GIVEN RECORDS Block Start

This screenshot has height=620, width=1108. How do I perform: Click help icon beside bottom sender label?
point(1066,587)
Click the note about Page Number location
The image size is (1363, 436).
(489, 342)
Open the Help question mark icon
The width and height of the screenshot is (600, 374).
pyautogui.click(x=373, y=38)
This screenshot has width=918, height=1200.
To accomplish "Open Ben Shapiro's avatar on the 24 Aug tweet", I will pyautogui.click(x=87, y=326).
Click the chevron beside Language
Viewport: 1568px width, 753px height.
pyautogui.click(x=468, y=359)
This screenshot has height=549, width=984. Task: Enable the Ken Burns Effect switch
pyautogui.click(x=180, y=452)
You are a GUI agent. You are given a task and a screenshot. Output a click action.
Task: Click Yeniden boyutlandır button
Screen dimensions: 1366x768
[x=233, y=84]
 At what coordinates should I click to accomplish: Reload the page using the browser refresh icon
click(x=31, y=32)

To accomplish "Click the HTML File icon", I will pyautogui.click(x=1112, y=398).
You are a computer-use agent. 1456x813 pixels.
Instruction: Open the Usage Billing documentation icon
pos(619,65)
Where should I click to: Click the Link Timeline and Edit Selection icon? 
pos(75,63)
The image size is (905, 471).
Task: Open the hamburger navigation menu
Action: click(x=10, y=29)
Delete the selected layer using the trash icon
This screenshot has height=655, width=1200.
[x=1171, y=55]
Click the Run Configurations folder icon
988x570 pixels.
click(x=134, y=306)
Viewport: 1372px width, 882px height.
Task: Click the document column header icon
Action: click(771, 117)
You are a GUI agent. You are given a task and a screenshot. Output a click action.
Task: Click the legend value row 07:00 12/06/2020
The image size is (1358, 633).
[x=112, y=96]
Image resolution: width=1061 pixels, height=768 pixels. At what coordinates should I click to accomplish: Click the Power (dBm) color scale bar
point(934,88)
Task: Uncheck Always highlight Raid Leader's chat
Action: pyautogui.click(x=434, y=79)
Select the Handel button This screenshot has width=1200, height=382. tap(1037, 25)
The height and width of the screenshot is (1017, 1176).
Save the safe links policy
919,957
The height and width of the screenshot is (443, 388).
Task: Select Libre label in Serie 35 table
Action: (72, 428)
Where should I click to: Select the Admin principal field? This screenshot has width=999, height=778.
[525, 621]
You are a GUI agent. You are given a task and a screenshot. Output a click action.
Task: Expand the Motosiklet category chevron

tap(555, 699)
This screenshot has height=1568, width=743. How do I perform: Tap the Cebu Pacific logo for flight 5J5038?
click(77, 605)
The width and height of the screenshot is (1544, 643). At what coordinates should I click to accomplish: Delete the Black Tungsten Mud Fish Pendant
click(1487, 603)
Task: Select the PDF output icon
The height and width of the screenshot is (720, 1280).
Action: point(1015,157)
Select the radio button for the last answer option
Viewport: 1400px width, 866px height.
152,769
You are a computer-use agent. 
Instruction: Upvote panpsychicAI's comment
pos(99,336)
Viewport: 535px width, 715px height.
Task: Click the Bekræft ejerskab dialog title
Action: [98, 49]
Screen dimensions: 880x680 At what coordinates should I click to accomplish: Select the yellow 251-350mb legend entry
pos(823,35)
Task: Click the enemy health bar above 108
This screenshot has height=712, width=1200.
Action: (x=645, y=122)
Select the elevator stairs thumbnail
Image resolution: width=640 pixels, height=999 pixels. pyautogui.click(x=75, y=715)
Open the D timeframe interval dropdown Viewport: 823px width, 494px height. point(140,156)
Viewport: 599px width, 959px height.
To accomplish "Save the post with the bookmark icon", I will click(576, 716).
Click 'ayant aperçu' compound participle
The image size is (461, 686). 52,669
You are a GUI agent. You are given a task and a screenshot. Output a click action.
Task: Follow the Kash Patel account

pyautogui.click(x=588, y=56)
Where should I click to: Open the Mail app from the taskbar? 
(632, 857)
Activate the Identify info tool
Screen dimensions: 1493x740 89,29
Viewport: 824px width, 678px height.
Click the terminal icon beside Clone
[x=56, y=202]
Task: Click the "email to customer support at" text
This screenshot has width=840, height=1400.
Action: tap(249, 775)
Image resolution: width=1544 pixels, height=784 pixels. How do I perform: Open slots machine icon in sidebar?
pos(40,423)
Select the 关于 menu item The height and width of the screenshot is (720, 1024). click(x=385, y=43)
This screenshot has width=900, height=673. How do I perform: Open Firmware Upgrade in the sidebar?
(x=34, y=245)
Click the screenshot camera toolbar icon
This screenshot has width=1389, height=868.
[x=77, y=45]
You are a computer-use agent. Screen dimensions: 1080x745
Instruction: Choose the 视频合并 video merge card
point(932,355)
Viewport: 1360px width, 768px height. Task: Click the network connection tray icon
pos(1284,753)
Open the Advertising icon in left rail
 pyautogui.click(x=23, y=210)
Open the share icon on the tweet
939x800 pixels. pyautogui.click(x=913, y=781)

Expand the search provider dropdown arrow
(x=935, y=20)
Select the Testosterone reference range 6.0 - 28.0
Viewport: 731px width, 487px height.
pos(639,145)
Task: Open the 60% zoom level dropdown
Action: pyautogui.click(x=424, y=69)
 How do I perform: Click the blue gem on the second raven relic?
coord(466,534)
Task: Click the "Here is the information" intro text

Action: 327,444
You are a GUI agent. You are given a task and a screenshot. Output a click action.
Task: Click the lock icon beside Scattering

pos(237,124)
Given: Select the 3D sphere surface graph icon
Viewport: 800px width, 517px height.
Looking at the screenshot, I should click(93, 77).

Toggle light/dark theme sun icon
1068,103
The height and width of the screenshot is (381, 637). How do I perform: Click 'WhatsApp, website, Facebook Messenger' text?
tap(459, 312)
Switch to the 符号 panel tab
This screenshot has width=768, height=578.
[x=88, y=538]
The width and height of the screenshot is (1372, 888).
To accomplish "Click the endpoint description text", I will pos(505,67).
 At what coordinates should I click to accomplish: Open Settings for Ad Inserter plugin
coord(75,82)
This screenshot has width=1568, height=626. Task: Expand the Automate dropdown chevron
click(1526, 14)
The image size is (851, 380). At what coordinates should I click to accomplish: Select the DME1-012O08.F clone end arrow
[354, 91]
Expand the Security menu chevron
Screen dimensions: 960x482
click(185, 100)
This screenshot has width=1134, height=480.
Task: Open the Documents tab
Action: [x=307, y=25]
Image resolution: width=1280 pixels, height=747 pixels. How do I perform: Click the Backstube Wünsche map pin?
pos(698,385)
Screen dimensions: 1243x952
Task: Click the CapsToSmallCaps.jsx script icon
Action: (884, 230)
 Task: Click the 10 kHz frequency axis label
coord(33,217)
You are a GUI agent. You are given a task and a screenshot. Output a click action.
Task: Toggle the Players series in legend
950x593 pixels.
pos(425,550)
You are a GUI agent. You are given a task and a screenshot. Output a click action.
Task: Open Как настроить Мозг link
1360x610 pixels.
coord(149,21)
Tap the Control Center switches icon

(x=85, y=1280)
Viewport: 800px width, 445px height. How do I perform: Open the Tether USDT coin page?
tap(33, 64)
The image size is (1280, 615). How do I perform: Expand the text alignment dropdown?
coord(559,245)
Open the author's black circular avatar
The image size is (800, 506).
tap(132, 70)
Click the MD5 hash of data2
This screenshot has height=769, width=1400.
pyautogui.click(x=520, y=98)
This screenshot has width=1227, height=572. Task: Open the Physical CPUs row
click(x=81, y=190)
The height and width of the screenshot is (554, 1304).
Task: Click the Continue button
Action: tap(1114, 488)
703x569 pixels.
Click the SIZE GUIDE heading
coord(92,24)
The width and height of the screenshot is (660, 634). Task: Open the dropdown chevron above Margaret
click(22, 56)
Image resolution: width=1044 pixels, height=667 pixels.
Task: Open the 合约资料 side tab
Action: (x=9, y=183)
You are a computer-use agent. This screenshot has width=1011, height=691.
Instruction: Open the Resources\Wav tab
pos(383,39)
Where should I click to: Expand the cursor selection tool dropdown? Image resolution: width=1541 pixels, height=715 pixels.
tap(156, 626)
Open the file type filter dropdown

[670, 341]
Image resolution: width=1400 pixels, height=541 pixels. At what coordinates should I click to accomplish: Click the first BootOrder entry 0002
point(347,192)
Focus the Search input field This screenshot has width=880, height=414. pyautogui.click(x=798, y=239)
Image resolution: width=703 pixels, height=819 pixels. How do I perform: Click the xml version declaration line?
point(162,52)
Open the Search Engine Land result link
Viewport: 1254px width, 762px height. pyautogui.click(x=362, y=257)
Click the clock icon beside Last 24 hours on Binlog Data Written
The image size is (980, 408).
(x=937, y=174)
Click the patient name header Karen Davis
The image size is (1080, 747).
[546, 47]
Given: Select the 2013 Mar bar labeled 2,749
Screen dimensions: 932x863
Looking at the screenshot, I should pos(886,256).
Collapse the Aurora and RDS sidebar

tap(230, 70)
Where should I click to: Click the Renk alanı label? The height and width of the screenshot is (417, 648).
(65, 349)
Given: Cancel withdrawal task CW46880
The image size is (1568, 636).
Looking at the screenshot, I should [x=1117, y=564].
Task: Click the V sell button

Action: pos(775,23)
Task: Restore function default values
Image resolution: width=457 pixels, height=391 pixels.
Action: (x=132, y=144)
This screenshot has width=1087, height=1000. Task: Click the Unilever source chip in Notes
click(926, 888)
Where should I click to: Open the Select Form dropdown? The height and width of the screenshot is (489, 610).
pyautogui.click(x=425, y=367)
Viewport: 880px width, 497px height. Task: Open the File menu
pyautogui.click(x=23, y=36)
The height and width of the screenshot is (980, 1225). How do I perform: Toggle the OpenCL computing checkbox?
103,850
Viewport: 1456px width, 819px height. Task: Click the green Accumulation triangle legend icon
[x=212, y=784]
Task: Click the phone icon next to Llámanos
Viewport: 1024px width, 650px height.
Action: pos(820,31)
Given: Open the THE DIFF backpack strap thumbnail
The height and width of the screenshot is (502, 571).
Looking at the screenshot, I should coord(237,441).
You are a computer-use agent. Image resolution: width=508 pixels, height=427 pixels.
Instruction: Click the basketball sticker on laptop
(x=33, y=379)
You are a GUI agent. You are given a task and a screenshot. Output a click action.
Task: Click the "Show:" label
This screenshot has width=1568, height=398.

GIVEN RECORDS Block End

### TASK GOAL:
The expected output is each line of the records above that includes the word "avatar".

### EXERCISE RESULT:
To accomplish "Open Ben Shapiro's avatar on the 24 Aug tweet", I will pyautogui.click(x=87, y=326).
Open the author's black circular avatar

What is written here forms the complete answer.